TED Talk: Social Bacteria

We have 10x bacteria cells on or in our bodies as human cells. By far most of those protect us. Soap which kills 99% of bacteria kills both the good and the bad. This video by far gives an idea as to how cool bacteria can be.

Bonnie Bassler here says bacteria use produce chemicals which attach to receptors to communicate with each other to know when they have enough presence to do their joint action called quorum sensing. The human brain acts similarly. Vasopressin, oxytocin, dopamine, adrenaline, cortisol, etc. all influence brain cells with the right receptors. Really most if not all human cells are operate in unison by chemicals attaching to receptors. Of course, our cells are super-specialized descendants of bacteria, so why not use a known efficient communication method?
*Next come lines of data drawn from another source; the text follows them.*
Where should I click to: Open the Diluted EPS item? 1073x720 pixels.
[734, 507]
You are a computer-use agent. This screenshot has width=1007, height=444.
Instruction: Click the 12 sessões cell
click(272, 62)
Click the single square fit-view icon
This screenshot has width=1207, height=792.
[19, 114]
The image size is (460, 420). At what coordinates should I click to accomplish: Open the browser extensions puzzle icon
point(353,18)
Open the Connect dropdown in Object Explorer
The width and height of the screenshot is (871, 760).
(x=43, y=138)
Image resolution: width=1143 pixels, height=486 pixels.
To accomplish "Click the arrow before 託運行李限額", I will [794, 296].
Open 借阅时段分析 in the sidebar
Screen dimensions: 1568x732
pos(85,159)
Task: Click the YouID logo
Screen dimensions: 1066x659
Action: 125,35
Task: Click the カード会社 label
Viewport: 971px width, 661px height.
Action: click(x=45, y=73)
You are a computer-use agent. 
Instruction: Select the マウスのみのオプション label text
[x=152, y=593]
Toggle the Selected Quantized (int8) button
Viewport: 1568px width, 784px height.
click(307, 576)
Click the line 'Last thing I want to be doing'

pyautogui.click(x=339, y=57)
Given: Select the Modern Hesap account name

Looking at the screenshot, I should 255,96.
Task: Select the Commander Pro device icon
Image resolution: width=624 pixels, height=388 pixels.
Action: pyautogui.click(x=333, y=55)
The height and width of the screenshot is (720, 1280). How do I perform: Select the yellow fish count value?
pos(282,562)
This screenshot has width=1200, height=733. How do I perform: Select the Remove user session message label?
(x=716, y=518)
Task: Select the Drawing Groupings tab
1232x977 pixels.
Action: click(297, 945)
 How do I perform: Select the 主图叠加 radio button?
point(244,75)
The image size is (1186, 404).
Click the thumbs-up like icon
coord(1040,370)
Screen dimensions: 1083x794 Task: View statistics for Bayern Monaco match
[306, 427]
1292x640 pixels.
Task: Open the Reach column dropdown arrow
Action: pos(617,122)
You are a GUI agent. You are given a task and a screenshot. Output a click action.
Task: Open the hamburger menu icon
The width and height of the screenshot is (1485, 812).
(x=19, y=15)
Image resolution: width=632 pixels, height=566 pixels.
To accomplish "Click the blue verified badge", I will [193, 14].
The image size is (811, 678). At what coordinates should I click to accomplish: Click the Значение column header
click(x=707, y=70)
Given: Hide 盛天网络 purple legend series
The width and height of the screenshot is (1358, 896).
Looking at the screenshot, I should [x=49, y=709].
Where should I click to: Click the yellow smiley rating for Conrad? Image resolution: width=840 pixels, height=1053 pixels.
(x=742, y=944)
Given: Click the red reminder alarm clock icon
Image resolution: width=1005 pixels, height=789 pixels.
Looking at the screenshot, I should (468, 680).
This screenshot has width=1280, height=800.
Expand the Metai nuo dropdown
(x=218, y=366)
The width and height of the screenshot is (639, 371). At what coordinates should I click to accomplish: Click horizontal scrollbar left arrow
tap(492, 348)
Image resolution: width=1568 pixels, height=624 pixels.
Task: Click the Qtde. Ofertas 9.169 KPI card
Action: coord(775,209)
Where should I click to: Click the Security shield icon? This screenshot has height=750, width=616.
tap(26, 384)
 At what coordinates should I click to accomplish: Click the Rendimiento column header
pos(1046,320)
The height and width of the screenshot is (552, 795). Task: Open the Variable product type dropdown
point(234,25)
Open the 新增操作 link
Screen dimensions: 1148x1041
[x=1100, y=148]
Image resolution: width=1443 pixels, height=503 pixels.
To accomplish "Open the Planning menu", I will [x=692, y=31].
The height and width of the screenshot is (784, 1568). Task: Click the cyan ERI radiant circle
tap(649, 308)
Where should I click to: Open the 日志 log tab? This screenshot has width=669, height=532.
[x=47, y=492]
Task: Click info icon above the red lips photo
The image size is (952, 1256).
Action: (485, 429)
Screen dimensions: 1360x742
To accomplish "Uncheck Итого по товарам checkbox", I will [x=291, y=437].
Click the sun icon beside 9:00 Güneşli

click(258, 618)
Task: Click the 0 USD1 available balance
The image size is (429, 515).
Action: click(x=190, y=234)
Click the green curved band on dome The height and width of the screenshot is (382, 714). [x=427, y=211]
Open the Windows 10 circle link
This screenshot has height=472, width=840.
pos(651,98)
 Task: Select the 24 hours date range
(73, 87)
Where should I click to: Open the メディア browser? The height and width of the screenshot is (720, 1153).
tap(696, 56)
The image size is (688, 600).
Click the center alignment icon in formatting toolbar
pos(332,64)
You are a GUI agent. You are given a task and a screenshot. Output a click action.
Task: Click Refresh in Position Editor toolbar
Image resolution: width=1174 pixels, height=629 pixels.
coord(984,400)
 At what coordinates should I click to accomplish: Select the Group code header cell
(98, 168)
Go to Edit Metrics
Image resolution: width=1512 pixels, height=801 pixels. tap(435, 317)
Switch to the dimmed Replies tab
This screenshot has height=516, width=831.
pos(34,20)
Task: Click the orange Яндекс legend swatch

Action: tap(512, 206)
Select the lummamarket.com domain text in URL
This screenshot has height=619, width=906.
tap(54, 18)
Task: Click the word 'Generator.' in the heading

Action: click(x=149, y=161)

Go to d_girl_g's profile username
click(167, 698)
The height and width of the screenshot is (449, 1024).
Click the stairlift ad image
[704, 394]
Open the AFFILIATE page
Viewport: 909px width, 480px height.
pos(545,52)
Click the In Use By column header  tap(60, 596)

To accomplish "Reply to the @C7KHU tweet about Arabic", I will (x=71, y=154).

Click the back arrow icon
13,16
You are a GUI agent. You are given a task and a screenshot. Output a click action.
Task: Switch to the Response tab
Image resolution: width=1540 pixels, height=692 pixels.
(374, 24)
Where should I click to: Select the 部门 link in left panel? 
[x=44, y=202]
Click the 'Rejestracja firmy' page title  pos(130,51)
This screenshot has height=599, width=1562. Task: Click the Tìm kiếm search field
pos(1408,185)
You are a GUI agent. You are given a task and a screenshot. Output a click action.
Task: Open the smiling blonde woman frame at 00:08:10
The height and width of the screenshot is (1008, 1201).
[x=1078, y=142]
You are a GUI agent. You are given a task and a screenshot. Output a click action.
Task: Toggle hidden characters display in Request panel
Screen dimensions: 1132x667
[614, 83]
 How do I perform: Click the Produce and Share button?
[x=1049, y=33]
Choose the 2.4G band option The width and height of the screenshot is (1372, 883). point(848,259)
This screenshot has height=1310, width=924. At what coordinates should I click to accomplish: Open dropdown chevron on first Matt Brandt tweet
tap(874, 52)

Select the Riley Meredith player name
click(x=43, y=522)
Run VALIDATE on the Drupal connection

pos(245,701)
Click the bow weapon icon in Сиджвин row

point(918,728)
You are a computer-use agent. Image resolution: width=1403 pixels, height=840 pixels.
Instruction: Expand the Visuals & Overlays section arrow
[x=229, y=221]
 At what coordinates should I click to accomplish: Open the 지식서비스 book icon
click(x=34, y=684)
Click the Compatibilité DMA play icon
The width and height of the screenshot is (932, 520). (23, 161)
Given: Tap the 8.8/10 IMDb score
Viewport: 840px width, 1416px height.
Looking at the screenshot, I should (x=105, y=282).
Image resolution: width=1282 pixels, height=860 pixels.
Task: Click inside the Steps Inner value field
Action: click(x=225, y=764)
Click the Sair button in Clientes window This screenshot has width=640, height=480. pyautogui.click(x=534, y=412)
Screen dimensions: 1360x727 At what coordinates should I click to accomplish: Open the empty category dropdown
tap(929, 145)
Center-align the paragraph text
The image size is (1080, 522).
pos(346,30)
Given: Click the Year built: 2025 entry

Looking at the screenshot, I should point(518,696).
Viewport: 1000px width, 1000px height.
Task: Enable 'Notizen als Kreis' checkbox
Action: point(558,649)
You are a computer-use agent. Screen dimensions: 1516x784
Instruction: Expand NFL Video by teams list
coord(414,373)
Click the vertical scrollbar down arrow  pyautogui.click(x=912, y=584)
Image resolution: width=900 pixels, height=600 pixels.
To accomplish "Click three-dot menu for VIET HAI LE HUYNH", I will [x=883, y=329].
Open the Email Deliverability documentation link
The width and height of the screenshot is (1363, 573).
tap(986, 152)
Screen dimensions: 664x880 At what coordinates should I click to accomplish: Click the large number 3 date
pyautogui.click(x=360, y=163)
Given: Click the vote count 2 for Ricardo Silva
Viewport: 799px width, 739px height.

It seems like bacteria intending to attack a human would have been selected for two contradictory points:

  1. Large enough numbers to overwhelm the body.
  2. Small enough numbers to prevent white blood adapting and increasing their own numbers to fight off the infection.

Interrupting the quorum sensing used by bacteria to delay the attacks ought to violate that second selection point. If so, then this might create selection pressure for bacteria which launch their attacks with smaller numbers. This might be even better for us?

I also like how she gave credit to her team of people who did the real work.